Program SIB-PAIR performs a number of simple analyses of family data that tend to be "nonparametric" or "robust" in nature. The name is a misnomer in that Sib-pair is actually for the analysis of arbitrary pedigrees. It is modelled to some extent on the Genetic Analysis System [Young, 1995] in terms of the command language and types of analysis. Included are routines for:
The most recent releases of SIB-PAIR add flexible manipulation of pedigree data, MLE of allele frequencies, segregation analysis, variance components (linkage) analyses that now allow multiple fixed effects including measured genotypes, the combined sibship/transmission disequilibrium score test for allelic association, a quantitative trait TDT, mixtures of normal (and other) distributions for quantitative traits, generalized (mixed) linear models, simple classical twin analysis.
There is also a program for binning of the STR allele lengths coming out of software for reading gels: BINNING.
This program generates nuclear families, a proportion of which contain monozygotic twins, in which multiple quantitative trait loci are segregating. One of these QTLs is linked to multiple markers. Families can be selected to contain high and/or low values at the quantitative or ordinal trait.
This is a Basic program that performs a number of simple statistical analyses of contingency tables useful in epidemiology and genetics. One can estimate tetrachoric correlations and odds ratios for 2x2 tables (with exact confidence intervals), combine multiple 2x2 tables via Mantel-Haenszel and maximum likelihood procedures (jackknife standard error for pooled MLE odds ratio), test for symmetry and quasi-symmetry in square contingency tables, and obtain exact (Pearson-Clopper) 95% confidence intervals on a proportion. A calculator (double precision) with scientific functions including inht(), fact(), and ran() is also accessible via the same menu.
rcexact. A program that calculates Fisher exact P-values for RxC contingency tables. Written by Mehta in Fortran 77 (Algorithm 643 from the ACM). I have altered the driving program slightly.
drawhap.sh. Takes SIMWALK2 haplotyping output file and draws the pedigree as a marriage-node graph with haplotypes using Graphviz (needs sh, awk, dot). Not completely satisfactory in terms of placement of haplotypes on the drawing. Colouring is of alleles, rather than haplotypes.
join.unsorted. Just like (unix) join, but files do not have to be sorted. Returns a file following the order of the key in the first named file:
Usage: join.unsorted [OPTION]... FILE1 FILE2
For each pair of input lines with identical join fields, write a line to
standard output. The default join field is the first, delimited
by whitespace.
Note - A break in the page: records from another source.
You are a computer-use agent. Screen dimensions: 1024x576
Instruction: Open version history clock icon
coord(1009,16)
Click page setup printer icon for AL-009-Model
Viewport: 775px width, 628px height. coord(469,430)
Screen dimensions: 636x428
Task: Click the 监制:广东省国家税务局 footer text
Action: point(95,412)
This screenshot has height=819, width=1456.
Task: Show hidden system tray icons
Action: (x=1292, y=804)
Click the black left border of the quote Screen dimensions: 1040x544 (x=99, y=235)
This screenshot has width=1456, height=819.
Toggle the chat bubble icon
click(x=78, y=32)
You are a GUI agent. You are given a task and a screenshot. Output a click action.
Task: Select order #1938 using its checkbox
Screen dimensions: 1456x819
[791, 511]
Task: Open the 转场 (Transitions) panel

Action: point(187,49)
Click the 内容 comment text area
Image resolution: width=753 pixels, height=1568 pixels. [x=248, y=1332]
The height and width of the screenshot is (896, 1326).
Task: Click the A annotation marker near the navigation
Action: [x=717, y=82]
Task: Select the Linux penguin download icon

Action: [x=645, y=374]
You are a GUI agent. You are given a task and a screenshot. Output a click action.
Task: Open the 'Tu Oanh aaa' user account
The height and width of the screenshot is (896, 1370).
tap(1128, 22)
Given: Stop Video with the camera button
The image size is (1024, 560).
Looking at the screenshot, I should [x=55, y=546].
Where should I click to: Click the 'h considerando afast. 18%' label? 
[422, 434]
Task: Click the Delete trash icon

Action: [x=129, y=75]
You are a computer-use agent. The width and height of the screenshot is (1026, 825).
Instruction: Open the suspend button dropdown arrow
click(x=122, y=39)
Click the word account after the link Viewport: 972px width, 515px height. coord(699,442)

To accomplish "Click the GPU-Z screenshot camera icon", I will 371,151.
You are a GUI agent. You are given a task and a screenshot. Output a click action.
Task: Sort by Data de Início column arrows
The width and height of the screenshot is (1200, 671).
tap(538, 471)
When FILE1 or FILE2 (not both) is -, read standard input.
-a FILENUM print unpairable lines coming from file FILENUM, where
FILENUM is 1 or 2, corresponding to FILE1 or FILE2
-e EMPTY replace missing input fields with EMPTY
-i, --ignore-case ignore differences in case when comparing fields
-j FIELD equivalent to -1 FIELD -2 FIELD
-o FORMAT obey FORMAT while constructing output line
-t CHAR use CHAR as input and output field separator
-v FILENUM like -a FILENUM, but suppress joined output lines
-1 FIELD join on this FIELD of file 1
-2 FIELD join on this FIELD of file 2
--help display this help and exit
--version output version information and exit
Unless -t CHAR is given, leading blanks separate fields and are ignored,
else fields are separated by CHAR. Any FIELD is a field number counted
from 1. FORMAT is one or more comma or blank separated specifications,
each being FILENUM.FIELD or 0. Default FORMAT outputs the join field,
the remaining fields from FILE1, the remaining fields from FILE2, all
separated by CHAR.
fscheme. Port of the tinyscheme (and minischeme) small Scheme interpreter to Fortran 95. Hopefully useful as an embedded interpreter.
fortransockets. Minimal Fortran 95 sockets library for linux. Enough functionality for a simple server. Includes wrappers for socket(), setsockopt(), bind() and listen(); accept(); send(); recv(); close(); gethostbyname(). This code last updated 2007-12-19.